◆ **Text**
───

NPRE 398 (NPRE 290). SPECIAL TOPICS — Considers selected areas which are of current interest to undergraduates in nuclear engineering but which are not adequately covered in other formal courses. Prerequisite: As specified for each topic offering; see Schedule or departmental course information. Credit: 1 4 hours

NPRE 402 (NPRE 302). NUCLEAR POWER ENGINEERING — Same as Mechanical Engineering 405 (ME 302). Principles of utilization of fission energy in nuclear power engineering; includes such topics as fission processes and controlled chain reactions; nuclear reactor types, design principles, and operational characteristics; power reactor design criteria; radiation hazards and radioactive waste treatment; economics; and other applications such as propulsion and research reactors. Students who plan to take more extensive training in nuclear technology are advised to take the NPRE 247, 446, 447 sequence. Same as ME 405. 3 undergraduate hours. 4 graduate hours. Credit is not given for both NPRE 402 and NPRE 247. NPRE students will not receive credit for this course toward a graduate degree. Prerequisite: Consent of instructor

NPRE 412 (NPRE 312). NUCLEAR POWER ECON AND FUEL MGMT — Quantitative analysis of the impact of the nuclear power industry; nuclear fuel cycle and capital costs for thermal and fast reactors; optimization of the use of nuclear fuels to provide the lowest energy costs and highest system performance; and comparison between fossil fuel systems, fission systems, and controlled thermonuclear fusion systems. 3 undergraduate hours, 4 graduate hours. Prerequisite: Junior standing; NPRE 402/ME 405 or NPRE 247; or consent of instructor. Credit: 3 hours or 4 hours.

───

◆ **Recorded data**
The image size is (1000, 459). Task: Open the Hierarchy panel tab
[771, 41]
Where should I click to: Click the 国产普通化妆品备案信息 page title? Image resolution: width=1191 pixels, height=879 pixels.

───

◆ **Exercise 1**
In the course listings, which Mechanical Engineering course is given as the same as NPRE 402?
◆ **Exercise 2**
Decide whether each statement agrees with the course listings, and support each yes or no with the deciding words quoted from the listings.
(a) Junior standing is among the prerequisites for NPRE 412.
(b) A student may receive credit for both NPRE 402 and NPRE 247.
(c) NPRE 398 has the same prerequisite for every topic offering.
◆ **Exercise 3**
Extend the nuclear engineering course listings by writing the next entry after NPRE 412, following the same format.

◆ **Answer space 1**
Mechanical Engineering 405 (ME 302).

◆ **Answer space 2**
(a) Yes: "Prerequisite: Junior standing; NPRE 402/ME 405 or NPRE 247; or consent of instructor."
(b) No: "Credit is not given for both NPRE 402 and NPRE 247."
(c) No: "Prerequisite: As specified for each topic offering; see Schedule or departmental course information."

◆ **Answer space 3**
NPRE 421 (NPRE 321). PLASMA AND FUSION SCIENCE — Course provides an introduction to the physics of plasmas, including particle and fluid descriptions, waves, collisions, stability, and confinement, with applications to controlled thermonuclear fusion rectors, problems in fusion engineering, and astrophysics. Same as ECE 421 and PHYS 479. Prerequisite: Junior standing in the College of Engineering or consent of instructor. Credit: 3 hours.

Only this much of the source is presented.